Available transcripts are automatically generated. Complete accuracy is not guaranteed.
(00:00):
Hello people of the world, this is Dillon Berry.

(00:02):
How are ya?
This is my podcast called Why It Matters.
And I talk about why it matters.
I think I'm gonna do this whole show
yelling at the microphone.
But here's the deal.
We talk about things that matter and why they matter.
And today I'm gonna talk about common traits
of the world's most successful people.

(00:24):
Or rather, things that lead people to success.
And these are traits, these are disciplines,
these are things that successful people use.
And I'm gonna give you an example.
Consistency.
And everybody that I've interviewed on my radio talk show
from A-list celebrities all the way to emerging artists,
everything in between, industry pros.

(00:46):
They all cited consistency,
especially the creators, the influencers.
They say, I just consistently kept doing it.
I stayed on brand.
I did it day in, I did it day out.
I got nothing, nothing, nothing, then a little spike up.
And then I did nothing, nothing, then a bigger spike up.

---------------

▶ [Task set]:
1. Quote the podcast transcript word for word, beginning at the words "But here's the" and stopping after "most successful people.".
2. Can you write the next part of the podcast transcript, picking up right after its last line?
The rows that come next are separate material and have no connection to the podcast transcript.

▶ [Raw records]:

---------------

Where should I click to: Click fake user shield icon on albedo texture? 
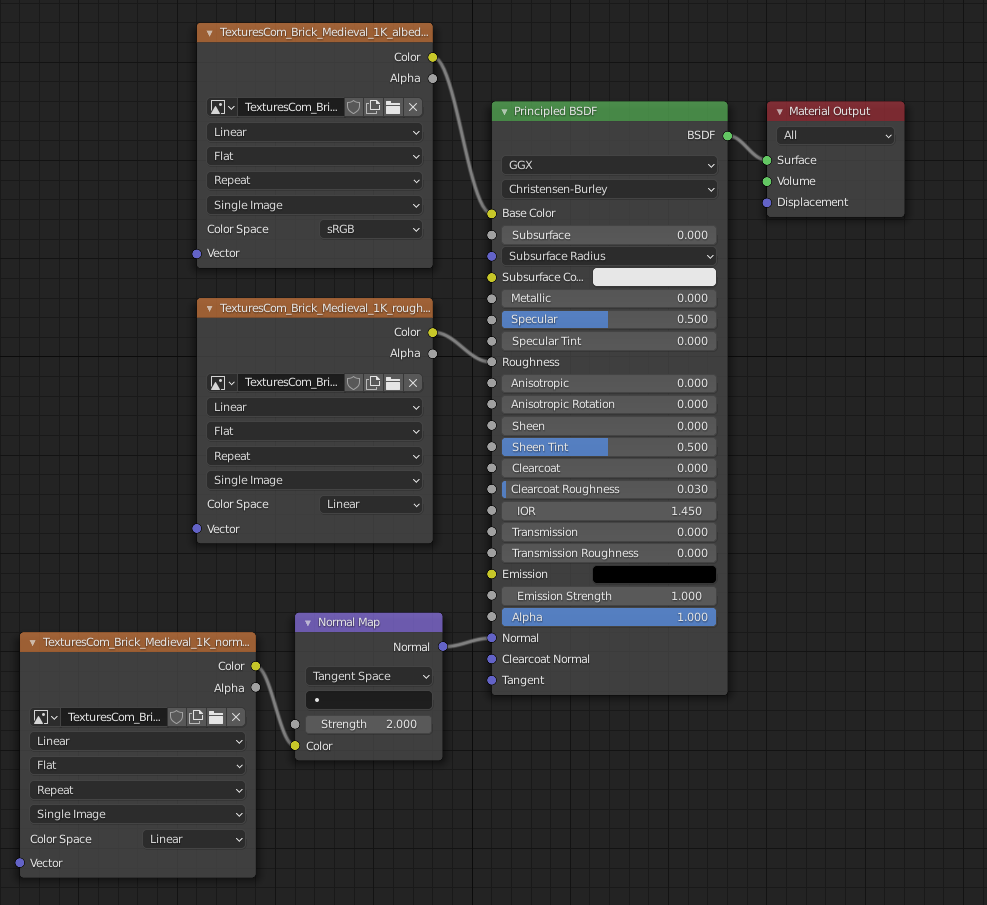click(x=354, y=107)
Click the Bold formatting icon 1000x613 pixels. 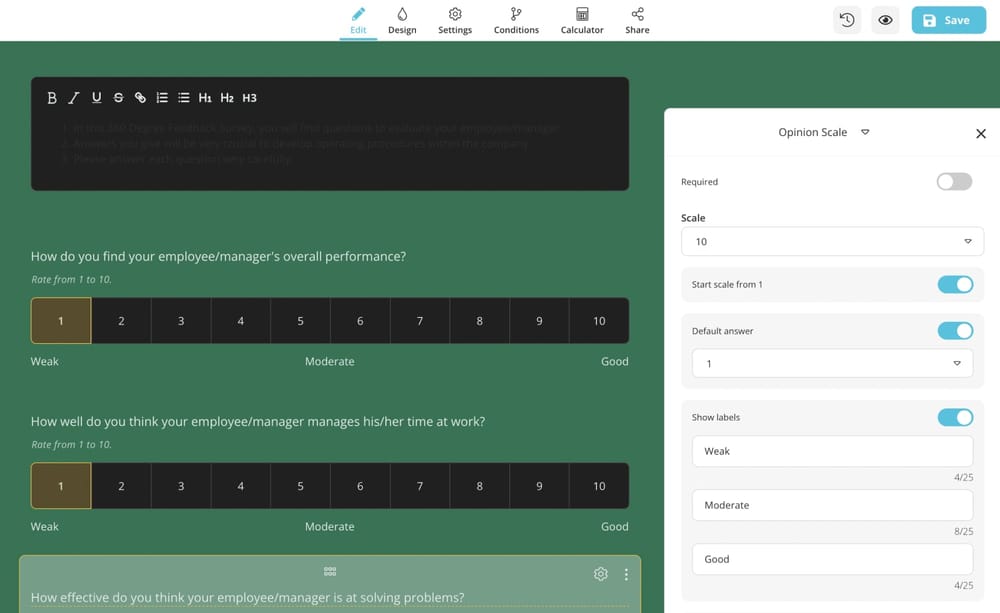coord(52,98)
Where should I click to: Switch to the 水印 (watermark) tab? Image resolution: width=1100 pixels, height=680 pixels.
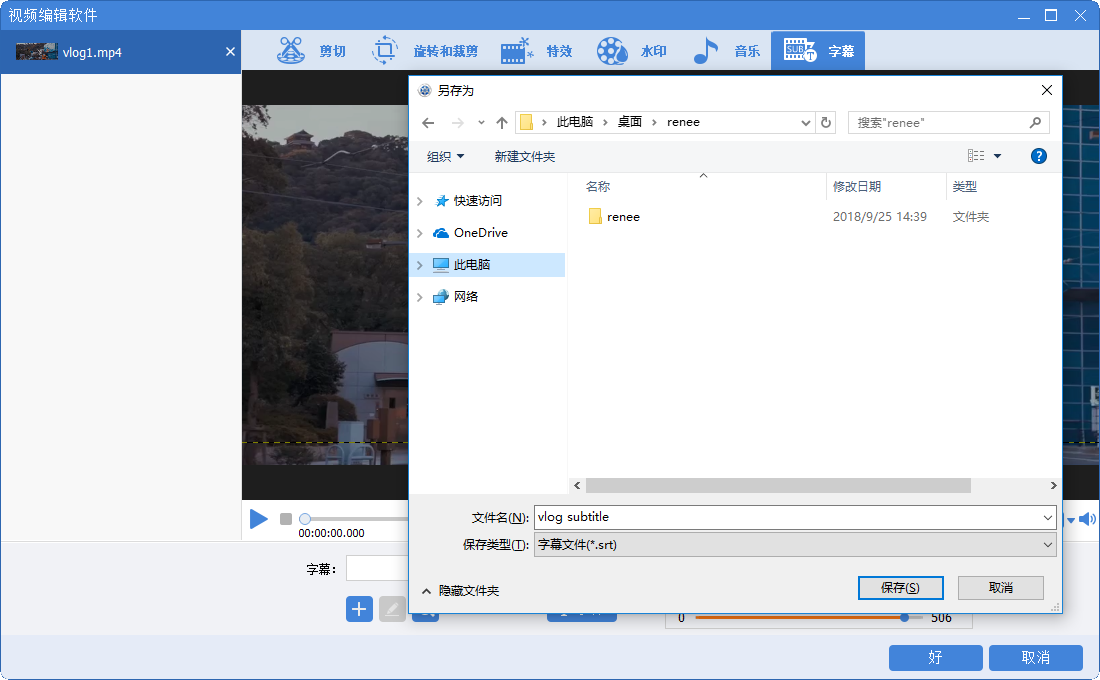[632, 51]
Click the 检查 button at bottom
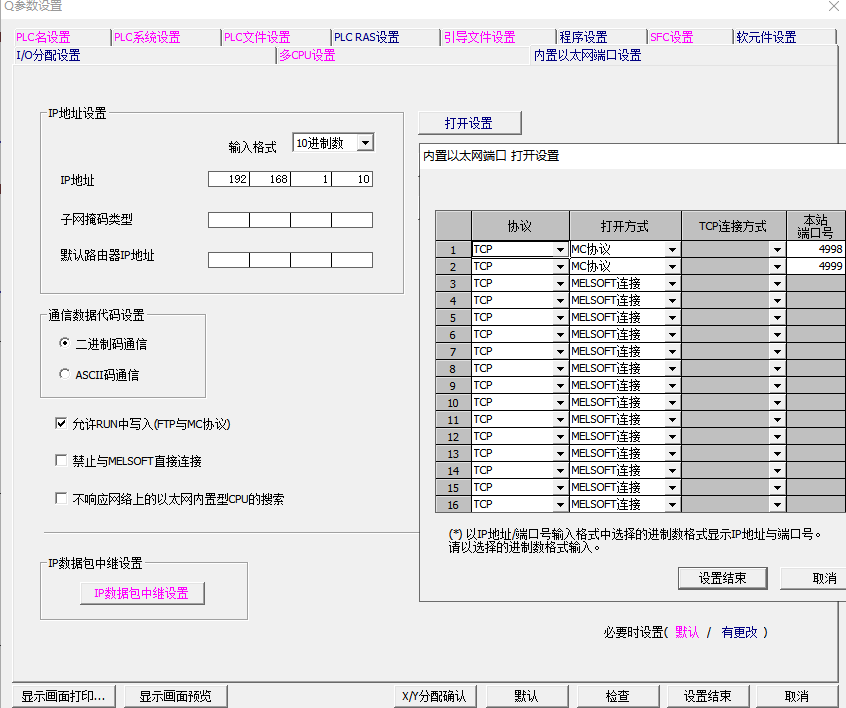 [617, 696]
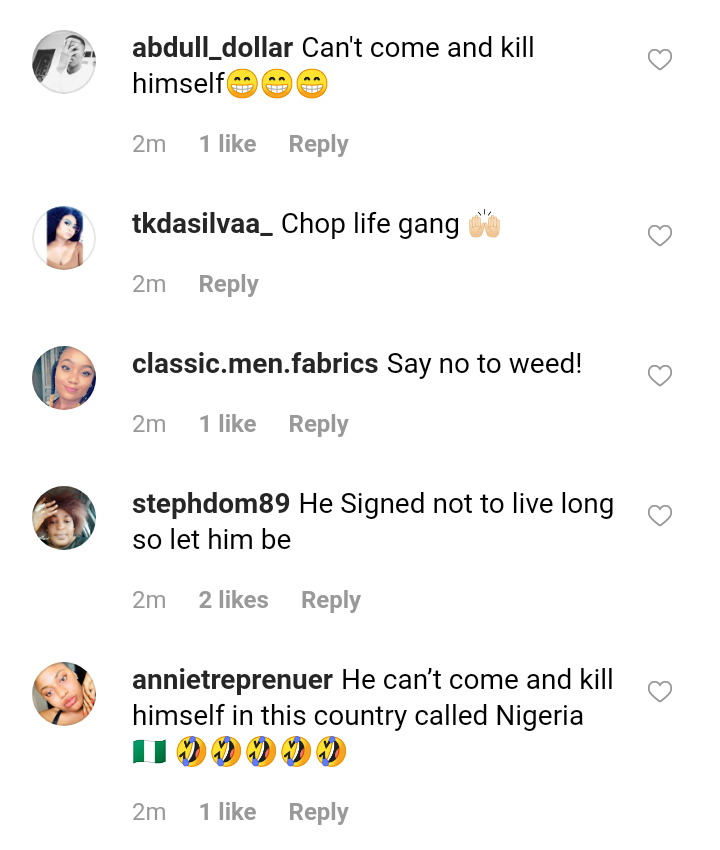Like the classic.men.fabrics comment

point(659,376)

---------------

▶ [Per-task answers]:
1.
But here's the deal.
We talk about things that matter and why they matter.
And today I'm gonna talk about common traits
of the world's most successful people.

2.
And before you know it,
I woke up and I had millions of followers.
Look at Stephen King, right?

(01:07):
One of the best authors, best selling authors for sure
of all time in American history.
Okay, that's a big claim.
But you know, he's done a lot of best selling books.
He got rejected by everybody for years,
but he kept consistent writing.
He said, I'm gonna do 2000 words every day.

(01:28):
Even while working a full-time job.
He got a break with Carrie,
finally got the thing printed up.
It became a best selling book and then boom, that was it.
But he realized consistency,
even in the face of failure, leads to mastery.
It leads to breakthrough.
It's a proven method.
Warren Buffett, debatedly the best investor

(01:50):
in the entire world, right?
He made a ton of poor investment decisions early on,
but he maintained one consistent habit
that he credits for his success.
He read several hours a day.
If he didn't know it, he learned it.
And he read and he read and he read
and he read what other people were doing
and he learned what was working.

(02:11):
And after doing that consistently, he became a master.
And now he's Warren Buffett, you know what I'm saying?
Okay, Bill Gates, think of this, time blocking.
This was his success.
He would experience setbacks all the time, right?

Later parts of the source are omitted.